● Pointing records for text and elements
┏━━

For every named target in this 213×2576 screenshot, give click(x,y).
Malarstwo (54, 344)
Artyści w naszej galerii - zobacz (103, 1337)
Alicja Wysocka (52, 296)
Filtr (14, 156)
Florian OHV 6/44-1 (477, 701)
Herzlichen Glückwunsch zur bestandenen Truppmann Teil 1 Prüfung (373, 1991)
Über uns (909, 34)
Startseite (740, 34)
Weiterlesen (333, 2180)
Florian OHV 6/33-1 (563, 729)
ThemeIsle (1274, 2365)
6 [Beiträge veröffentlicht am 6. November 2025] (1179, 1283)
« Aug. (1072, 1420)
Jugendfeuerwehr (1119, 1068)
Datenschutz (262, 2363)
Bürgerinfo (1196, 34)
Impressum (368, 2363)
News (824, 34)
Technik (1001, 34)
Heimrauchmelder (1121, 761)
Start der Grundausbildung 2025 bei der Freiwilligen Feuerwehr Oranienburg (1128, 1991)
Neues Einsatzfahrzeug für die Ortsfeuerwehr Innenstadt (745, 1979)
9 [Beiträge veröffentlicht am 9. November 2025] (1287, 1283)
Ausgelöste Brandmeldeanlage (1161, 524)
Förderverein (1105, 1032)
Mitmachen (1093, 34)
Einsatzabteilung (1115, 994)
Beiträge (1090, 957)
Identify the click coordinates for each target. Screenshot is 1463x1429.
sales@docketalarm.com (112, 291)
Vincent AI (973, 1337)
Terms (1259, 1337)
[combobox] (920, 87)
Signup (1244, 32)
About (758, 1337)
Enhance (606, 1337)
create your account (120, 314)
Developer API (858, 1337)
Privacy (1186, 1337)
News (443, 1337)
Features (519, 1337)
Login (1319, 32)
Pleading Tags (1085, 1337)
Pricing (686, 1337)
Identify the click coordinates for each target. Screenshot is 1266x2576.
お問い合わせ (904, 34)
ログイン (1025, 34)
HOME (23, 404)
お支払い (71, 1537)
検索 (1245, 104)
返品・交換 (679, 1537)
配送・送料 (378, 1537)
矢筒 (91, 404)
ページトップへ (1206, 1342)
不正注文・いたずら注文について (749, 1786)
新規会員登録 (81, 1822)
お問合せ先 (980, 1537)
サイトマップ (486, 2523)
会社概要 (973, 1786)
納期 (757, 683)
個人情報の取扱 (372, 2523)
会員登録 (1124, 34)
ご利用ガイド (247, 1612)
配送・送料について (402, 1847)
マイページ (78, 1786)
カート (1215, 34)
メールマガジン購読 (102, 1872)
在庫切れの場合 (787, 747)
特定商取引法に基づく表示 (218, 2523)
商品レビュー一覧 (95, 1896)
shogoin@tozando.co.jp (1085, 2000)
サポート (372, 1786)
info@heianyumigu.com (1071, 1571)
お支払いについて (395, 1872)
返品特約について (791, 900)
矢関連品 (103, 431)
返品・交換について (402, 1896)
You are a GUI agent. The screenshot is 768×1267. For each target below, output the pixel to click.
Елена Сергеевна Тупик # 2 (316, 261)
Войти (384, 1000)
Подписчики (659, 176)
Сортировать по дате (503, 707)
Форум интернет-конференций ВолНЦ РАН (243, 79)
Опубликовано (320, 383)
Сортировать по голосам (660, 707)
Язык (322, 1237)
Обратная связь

┗━━

● WRITTEN INSTRUCTION
Copy out, without any changes, the lines of the data starting with the line that contains "特定商取引法に基づく表示 (218, 2523)" and continuing through the final line, with both of those lines included.

● EXERCISE OUTPUT
特定商取引法に基づく表示 (218, 2523)
商品レビュー一覧 (95, 1896)
shogoin@tozando.co.jp (1085, 2000)
サポート (372, 1786)
info@heianyumigu.com (1071, 1571)
お支払いについて (395, 1872)
返品特約について (791, 900)
矢関連品 (103, 431)
返品・交換について (402, 1896)
You are a GUI agent. The screenshot is 768×1267. For each target below, output the pixel to click.
Елена Сергеевна Тупик # 2 (316, 261)
Войти (384, 1000)
Подписчики (659, 176)
Сортировать по дате (503, 707)
Форум интернет-конференций ВолНЦ РАН (243, 79)
Опубликовано (320, 383)
Сортировать по голосам (660, 707)
Язык (322, 1237)
Обратная связь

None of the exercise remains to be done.